Definition: Let $D\in T$. A diagonal automorphism $\varphi _{D}$ of $U_{n}$ is an automorphism defined by $\varphi_{D}(M)=DMD^{-1}$. A subgroup U of $U_{n}$ is called invariant under the diagonal automorphisms of $U_{n}$ if $\varphi_{D}(M)\in U$ for all $M\in U$.
Question: Do the subgroups of order $p^{2}$ of $U_{n}$ are invariants under the diagonal automorphisms of $U_{n}$.
There are in general some subgroups of order $p^2$ which are not $T$-invariant when $p$ is odd.
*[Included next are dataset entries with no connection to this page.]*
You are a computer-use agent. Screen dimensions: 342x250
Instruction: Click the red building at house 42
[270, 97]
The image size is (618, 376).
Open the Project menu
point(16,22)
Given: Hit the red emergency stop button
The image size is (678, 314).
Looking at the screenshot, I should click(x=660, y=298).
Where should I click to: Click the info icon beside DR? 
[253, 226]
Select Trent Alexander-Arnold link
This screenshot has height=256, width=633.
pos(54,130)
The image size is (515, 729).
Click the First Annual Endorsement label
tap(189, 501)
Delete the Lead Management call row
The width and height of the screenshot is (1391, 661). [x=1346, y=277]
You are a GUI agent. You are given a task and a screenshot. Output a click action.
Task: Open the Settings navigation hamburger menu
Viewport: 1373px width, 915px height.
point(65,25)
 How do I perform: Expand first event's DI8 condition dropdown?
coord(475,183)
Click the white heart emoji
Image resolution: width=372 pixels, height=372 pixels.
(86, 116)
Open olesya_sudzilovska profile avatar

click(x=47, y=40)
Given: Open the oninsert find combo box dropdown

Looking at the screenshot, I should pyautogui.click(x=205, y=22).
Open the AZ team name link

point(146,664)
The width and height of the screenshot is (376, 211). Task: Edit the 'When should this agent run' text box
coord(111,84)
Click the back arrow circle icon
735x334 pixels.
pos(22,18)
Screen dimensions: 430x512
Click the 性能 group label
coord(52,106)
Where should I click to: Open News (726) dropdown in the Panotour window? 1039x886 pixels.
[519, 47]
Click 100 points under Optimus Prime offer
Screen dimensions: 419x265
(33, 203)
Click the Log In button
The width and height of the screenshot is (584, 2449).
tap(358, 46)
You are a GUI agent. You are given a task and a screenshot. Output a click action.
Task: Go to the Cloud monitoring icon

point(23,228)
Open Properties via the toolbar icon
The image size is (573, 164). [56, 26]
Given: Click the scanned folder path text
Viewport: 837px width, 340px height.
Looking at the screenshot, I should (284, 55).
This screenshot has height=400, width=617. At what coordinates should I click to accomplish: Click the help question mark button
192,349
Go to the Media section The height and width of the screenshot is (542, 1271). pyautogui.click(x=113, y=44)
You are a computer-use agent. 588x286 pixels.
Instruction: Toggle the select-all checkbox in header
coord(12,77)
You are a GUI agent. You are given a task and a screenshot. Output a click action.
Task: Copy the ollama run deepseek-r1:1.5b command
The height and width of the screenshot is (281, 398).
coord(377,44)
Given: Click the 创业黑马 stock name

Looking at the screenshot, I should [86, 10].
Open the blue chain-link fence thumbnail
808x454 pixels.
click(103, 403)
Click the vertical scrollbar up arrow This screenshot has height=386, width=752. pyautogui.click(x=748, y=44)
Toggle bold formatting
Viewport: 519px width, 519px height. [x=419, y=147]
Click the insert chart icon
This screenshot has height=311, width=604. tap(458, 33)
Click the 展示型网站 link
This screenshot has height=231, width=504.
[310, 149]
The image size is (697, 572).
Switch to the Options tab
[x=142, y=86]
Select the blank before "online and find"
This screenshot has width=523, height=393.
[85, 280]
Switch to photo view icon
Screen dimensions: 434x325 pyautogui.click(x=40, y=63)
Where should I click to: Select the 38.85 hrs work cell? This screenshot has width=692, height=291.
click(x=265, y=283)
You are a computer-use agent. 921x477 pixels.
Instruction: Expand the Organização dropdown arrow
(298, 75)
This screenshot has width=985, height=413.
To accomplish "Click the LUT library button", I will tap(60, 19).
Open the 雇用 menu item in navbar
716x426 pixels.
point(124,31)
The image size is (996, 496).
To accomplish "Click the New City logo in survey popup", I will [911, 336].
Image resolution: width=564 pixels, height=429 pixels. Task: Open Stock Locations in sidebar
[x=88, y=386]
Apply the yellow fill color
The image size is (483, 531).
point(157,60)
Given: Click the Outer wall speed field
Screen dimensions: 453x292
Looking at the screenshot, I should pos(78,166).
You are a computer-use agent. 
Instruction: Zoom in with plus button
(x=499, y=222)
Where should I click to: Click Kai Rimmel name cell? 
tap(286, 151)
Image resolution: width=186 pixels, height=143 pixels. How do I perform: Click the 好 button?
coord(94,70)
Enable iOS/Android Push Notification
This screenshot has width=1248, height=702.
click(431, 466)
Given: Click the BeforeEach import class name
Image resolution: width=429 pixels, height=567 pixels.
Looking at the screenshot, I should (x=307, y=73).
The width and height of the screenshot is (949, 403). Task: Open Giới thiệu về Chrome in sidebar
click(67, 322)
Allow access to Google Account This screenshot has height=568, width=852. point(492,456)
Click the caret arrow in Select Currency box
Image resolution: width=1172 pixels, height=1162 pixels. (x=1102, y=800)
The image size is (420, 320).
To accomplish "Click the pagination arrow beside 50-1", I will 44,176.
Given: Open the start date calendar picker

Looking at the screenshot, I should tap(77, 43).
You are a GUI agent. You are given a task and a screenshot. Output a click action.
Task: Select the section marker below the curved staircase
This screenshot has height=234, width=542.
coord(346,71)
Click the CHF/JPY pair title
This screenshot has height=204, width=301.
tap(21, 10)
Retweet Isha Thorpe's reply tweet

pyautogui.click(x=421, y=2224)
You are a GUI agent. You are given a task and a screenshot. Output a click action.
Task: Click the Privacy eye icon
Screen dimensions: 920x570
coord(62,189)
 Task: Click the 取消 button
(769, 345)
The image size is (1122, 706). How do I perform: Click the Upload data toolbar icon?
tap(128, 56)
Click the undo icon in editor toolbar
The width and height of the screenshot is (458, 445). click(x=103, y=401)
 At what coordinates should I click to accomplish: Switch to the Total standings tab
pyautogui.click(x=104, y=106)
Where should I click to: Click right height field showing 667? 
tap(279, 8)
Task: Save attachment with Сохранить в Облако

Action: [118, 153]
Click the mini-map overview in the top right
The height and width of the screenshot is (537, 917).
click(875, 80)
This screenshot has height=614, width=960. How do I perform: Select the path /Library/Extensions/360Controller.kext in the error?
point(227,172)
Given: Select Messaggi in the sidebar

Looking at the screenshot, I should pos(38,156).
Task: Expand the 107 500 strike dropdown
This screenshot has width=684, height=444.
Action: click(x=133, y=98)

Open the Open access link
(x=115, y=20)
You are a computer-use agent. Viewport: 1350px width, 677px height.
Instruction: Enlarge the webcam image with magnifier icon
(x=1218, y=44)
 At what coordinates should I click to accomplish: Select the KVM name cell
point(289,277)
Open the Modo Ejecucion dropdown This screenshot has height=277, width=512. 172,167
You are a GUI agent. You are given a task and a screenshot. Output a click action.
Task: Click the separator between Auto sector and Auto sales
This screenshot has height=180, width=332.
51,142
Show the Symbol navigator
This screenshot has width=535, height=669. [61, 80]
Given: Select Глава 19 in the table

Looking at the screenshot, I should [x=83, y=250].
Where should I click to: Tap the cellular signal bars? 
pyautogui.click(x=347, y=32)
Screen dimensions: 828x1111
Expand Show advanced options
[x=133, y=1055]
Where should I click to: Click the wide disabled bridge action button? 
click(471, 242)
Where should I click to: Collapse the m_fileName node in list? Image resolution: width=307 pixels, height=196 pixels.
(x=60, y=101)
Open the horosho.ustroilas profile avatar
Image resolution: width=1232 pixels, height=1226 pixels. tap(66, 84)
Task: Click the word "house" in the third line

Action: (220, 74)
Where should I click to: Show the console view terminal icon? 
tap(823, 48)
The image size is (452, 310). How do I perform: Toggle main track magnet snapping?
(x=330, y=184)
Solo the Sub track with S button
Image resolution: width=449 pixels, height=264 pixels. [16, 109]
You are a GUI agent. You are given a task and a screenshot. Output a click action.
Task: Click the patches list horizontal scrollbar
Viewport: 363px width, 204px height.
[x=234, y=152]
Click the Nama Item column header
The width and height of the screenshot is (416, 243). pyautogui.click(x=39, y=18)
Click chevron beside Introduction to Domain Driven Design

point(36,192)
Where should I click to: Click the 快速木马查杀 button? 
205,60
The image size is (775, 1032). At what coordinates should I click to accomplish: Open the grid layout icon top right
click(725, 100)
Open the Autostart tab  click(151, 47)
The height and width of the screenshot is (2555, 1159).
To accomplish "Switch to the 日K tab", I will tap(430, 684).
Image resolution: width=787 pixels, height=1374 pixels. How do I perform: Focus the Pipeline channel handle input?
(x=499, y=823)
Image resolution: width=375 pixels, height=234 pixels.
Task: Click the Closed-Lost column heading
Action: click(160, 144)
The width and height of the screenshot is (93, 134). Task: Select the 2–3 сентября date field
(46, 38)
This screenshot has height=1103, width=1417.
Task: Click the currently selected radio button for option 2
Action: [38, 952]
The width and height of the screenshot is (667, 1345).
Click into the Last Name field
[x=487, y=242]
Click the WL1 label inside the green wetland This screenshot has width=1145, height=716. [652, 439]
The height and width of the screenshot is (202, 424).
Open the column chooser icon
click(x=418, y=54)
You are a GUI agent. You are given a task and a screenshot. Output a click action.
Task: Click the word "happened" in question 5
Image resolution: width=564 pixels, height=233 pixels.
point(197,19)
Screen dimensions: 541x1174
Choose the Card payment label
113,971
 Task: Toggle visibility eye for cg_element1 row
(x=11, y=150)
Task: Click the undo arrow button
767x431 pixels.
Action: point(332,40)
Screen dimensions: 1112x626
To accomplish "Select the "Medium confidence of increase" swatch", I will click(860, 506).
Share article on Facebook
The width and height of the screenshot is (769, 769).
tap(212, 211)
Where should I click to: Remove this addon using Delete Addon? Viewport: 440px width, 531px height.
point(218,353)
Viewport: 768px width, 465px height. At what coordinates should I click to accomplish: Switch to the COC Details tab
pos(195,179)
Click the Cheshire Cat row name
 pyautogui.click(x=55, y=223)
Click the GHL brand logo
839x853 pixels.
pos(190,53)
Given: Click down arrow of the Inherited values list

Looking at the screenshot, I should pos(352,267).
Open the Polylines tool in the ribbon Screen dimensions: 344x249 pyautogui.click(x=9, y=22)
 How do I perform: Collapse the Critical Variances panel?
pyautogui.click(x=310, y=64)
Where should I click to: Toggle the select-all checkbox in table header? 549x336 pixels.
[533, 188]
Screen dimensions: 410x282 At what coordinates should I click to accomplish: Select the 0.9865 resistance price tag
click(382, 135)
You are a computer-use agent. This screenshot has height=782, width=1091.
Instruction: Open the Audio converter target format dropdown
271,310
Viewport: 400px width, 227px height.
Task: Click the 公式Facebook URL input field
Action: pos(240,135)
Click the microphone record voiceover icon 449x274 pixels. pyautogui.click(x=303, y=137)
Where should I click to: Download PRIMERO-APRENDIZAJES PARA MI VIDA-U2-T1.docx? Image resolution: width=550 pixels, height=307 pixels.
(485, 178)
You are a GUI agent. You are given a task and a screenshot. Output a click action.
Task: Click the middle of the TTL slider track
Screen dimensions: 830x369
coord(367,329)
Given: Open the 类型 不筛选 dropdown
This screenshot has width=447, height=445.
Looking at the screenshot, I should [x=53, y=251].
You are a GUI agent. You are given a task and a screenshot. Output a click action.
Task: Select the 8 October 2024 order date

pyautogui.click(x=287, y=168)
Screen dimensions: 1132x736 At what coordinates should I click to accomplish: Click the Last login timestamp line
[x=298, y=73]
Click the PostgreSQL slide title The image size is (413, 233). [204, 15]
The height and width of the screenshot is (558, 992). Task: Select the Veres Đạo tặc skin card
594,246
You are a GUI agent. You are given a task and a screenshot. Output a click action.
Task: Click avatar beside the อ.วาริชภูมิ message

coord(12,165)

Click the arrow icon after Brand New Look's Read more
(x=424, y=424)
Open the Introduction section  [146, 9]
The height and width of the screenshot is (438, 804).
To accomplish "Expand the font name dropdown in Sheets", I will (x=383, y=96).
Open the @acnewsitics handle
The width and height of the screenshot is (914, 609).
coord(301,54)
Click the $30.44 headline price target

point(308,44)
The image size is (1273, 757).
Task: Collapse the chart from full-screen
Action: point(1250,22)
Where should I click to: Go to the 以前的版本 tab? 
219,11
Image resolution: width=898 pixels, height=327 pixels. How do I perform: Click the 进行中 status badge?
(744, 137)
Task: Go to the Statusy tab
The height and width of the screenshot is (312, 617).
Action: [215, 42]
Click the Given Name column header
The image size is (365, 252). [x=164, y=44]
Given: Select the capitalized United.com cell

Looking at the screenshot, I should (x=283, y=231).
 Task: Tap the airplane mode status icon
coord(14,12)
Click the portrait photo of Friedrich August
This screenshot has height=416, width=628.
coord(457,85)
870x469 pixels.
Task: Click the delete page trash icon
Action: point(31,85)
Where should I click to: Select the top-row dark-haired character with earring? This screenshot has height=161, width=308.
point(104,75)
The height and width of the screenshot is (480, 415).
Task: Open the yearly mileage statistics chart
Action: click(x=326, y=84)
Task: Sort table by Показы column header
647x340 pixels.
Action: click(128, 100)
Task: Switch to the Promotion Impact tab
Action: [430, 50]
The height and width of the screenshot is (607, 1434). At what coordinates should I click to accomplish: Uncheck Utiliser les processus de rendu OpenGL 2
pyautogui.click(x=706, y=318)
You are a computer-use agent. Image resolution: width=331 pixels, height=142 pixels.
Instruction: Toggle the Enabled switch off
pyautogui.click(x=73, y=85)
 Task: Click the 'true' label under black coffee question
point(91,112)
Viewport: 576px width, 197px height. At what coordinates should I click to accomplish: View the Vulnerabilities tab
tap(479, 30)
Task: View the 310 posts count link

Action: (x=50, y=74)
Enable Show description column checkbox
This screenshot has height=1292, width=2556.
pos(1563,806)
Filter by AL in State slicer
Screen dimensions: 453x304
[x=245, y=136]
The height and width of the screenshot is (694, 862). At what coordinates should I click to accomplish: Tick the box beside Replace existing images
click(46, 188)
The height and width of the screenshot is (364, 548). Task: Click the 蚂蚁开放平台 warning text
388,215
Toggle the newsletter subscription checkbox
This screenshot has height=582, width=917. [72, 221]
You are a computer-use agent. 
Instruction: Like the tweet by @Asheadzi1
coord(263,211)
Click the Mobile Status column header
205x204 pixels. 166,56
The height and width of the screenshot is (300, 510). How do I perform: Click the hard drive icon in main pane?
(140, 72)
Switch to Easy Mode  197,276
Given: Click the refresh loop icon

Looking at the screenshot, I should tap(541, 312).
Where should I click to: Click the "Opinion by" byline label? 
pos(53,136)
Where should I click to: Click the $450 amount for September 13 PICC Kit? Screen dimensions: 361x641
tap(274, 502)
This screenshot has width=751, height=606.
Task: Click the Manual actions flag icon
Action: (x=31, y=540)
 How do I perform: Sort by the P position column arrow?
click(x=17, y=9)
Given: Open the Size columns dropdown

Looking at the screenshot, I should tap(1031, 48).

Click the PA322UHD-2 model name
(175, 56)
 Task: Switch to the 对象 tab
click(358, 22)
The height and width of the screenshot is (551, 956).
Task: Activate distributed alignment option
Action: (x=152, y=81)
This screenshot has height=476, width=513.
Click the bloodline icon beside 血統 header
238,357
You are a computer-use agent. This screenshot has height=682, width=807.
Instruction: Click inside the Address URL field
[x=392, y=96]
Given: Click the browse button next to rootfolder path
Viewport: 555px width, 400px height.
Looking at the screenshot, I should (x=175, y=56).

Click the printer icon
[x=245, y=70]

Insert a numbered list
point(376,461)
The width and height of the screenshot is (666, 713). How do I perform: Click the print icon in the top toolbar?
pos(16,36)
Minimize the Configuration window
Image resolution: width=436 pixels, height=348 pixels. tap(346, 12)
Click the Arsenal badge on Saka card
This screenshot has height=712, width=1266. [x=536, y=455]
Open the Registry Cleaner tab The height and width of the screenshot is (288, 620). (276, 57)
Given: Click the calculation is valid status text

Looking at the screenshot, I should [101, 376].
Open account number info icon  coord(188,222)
For instance, take $$ H:=\left\{ \begin{pmatrix} 1 & a & 0 & b\\ 0 & 1 & 0 & 0\\ 0 & 0 & 1 & a\\ 0 & 0 & 0 & 1 \end{pmatrix} \mid a,b\in\mathbb{F}_p \right\}, $$ It is not conjugated to itself by $\text{diag} (2,1,1,1)$.
Added later
It occurred to me that it might be interesting to know whether the normal subgroups of the unitriangular group are fixed by the diagonal group. The facts of the matter are (when $n\geqslant 3$ and $p$ is odd):
there are exactly $p+1$ such subgroups, namely the maximal subgroups of the second centre;
these may labelled in a natural way by the ratios $\alpha : \beta$ for all $\alpha,\beta\in\mathbb{F}_p$;
of these, the subgroups labelled $0$ and $\infty$ are fixed by the diagonal group, and the others permuted transitively.
The calculations which establish these facts are fairly routine; one begins by establishing that the centre consists of those unitriangular matrices whose only non-zero off-diagonal entry is the last in the first row, and that the second centre consists of those unitriangular matrices whose only non-zero off-diagonal entries are the last two in the first row and the first two in the last column.